今回の依頼はどちらかといえば報酬を貰うよりも依頼主の願いに応えたいため、というレックスさんの心意気にほだされた、というような殊勝な話ではないのだが。でもまぁ…役に立てたら良いなぁと思うのは、本心からだと言っておこう。
町仕様の服を山登り用に着替えた方がいいと言われたため、日暮れ前まで働いてから私は一度宿に戻りその準備に取り組んだ。といっても、フィールド移動用のいつもの服を着て、歩きやすそうなブーツを履いただけ。
身支度を済ませたら、のんびりせずに宿屋を発って、待ち合わせ場所である町の入り口へと向かって行った。
パーシーはいつの間にか私の背後に気配を見せると、いつも通り気まぐれな足取りで付いてくる。これじゃあ主人と忠犬って形じゃなくて、ただの通行人と野良犬な状態だよ!と思ったのはいうまでもない。

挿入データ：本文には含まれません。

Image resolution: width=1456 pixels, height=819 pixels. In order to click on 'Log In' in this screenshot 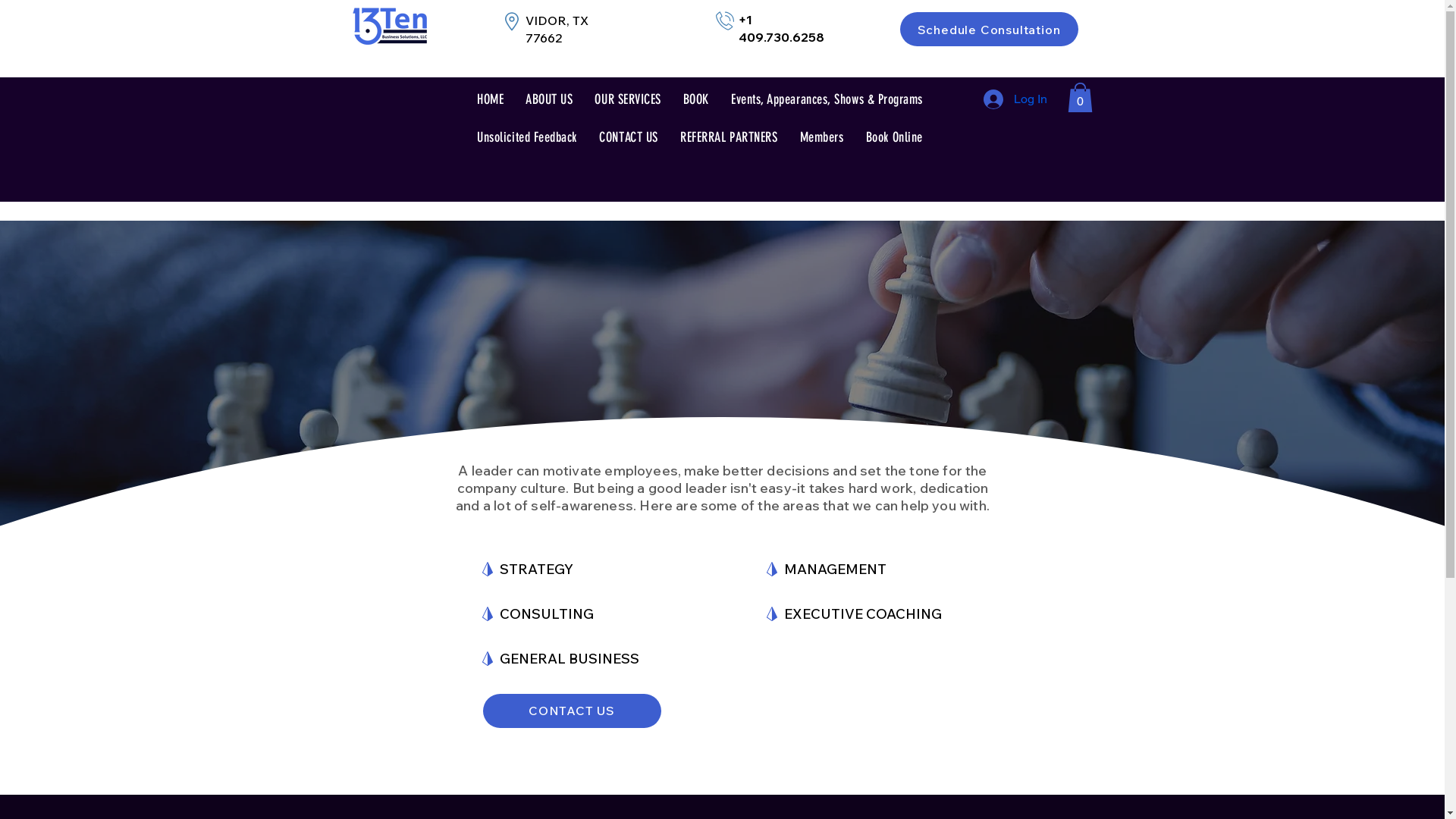, I will do `click(1015, 99)`.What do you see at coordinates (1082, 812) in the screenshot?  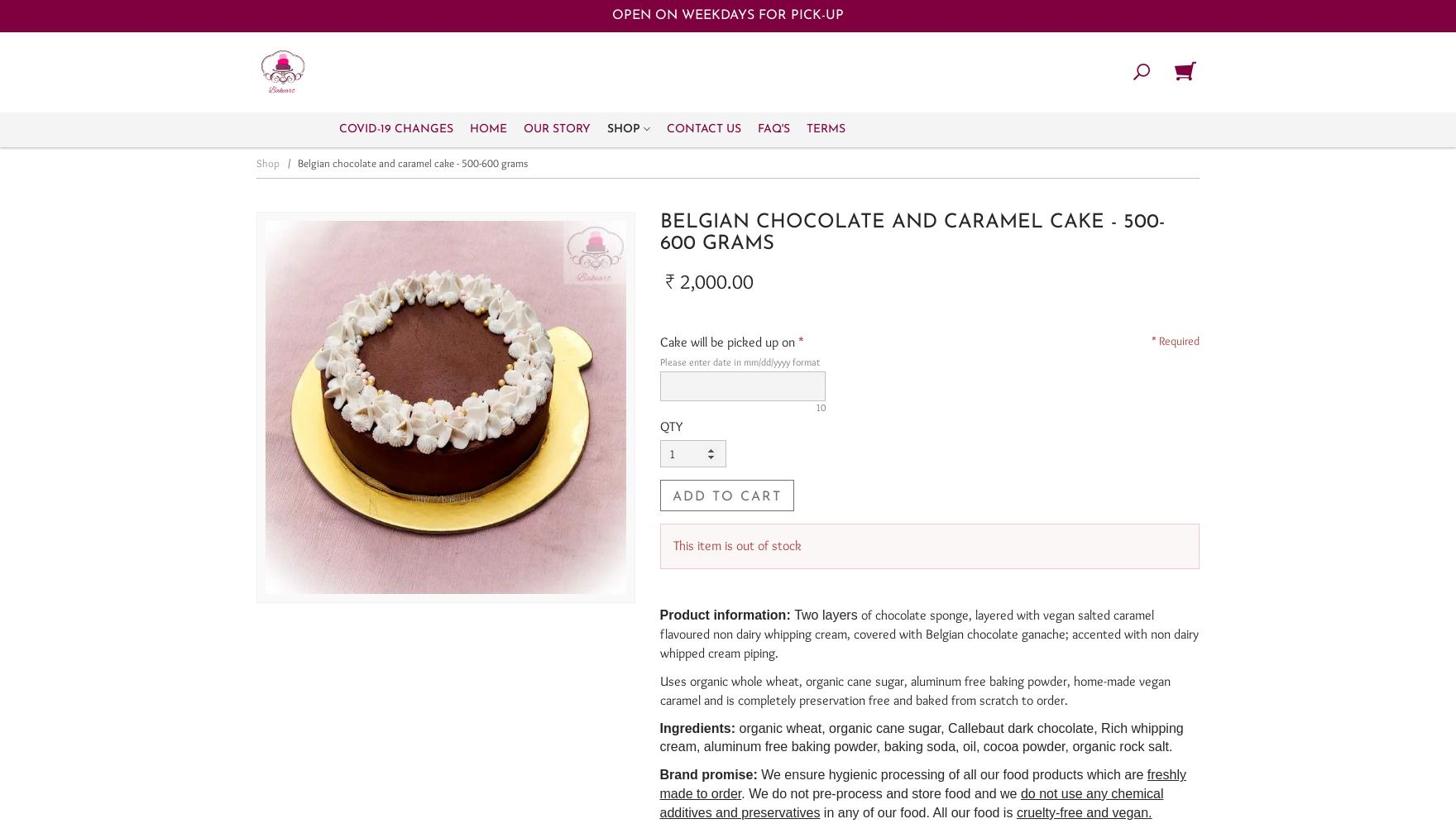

ややマットな感じの薄口の金髪を無造作に流して毛先を遊ばせているその人は、焦げ茶のボトムにVネックの白い薄口トレーナーのようなものを着て、西門の壁に体を預けて立っていた。太めにデザインされた革のベルトで腰の位置に得物を留め、首と手首と指先には同じデザインのアクセサリーを付けている。
以前、森の中で出会った時とは随分違った様相に少しばかり驚いたが、美男子って何でもアリかと目の前の事象をありのままに認められたら、特にどうということもなく落ち着いた。
素で高得点なんだから、何を着たって着てなくたって平均より上になる。
何の変哲もない日常の最中に「この世の真理を見た気がするよ」とひとりごち、その人の方へと歩いていった。
「すみません。お待たせしましたか?」
儀礼的な言葉を放てば「それほどは」というセリフが返る。てっきり「待ってない」と返されると思っていたので、意外にも誠実な答えだなと感心していたら、何故かフと笑われた。
日は見事なオレンジ色で、さすがにこんな時間になると門から外へ出る人よりも中へ入る人の方が多いように感じられる。
「とりあえず出発しよう。薬草の説明は道すがら」
「そうですね。それじゃあ、よろしくお願いします」
「こちらこそ」
そうして私たちは西門を発ち、薄暗くなっていく街道を並んで歩む。
目的地である“春の渓谷”は、西へ向かう街道からやや北へ逸れた方角にあるらしい。
一応、私のレベルは15しかなく、武器も扱えなければ戦闘に有利なスキルも持ってないということは食堂で伝えておいた。
エンカウント率は低いが街道も一応モンスター・フィールドなので当然のようにモンスターに出くわすし、至るまでの山道も目的地である渓谷もモンスターが湧くという。が、レックスさんのレベルからして私を守りながら戦うというのは全く問題ないらしい。
実際どのくらい強いのか把握してないのだが、連れてる魔獣がそれなりに強いらしいのでこちらのことは気にしなくても大丈夫だと語ってみたら、それとは別に頼ってもらって構わないと紳士な微笑を返された。
……無意識に頼ってしまいそうなオーラを備えたレックスさんが、心の底から恐ろしい。
雰囲気は明らかに軟派じゃないのにな。
どちらかといえば勇者様と同じ、固く真面目なイメージの硬派に分類されるような気がするが、どうしてだろう。女性慣れしてるというのともちょっと違うけど、相手に気付かれないように気を使うということが普通にできており、一緒に居て不安を感じるようなところがない。単純に異性の扱いが上手いという言葉で片付けてはいけないような、そんな感覚。
——この人は一体いくつだ?勇者様と同じくらいか、少し上にしかみえないけど??
何て言うか、前世における自分の最終年齢からすると、二十代後半っていうのはまだどことなく頼り無さげな雰囲気なのだ。これが国差や世界差ってやつだろうか?とも思うけど、それを考慮したとてやはりこちらの人間だって“頼れる”という年齢にはちょっとばかり足りないような…。勇者パーティでいうと、やはりライスさんくらいの中年層に達して初めて、にじみ出るもののような気がしなくもない。
一体どんな環境で育てれば、こんな人格ができあがるのか。苦労したからこうなったとも思えないから益々不思議だ。
歩きながら、どこか出来すぎた感が否めない隣を歩く人物への考えを並べていると、早速目的のものについての説明が始まった。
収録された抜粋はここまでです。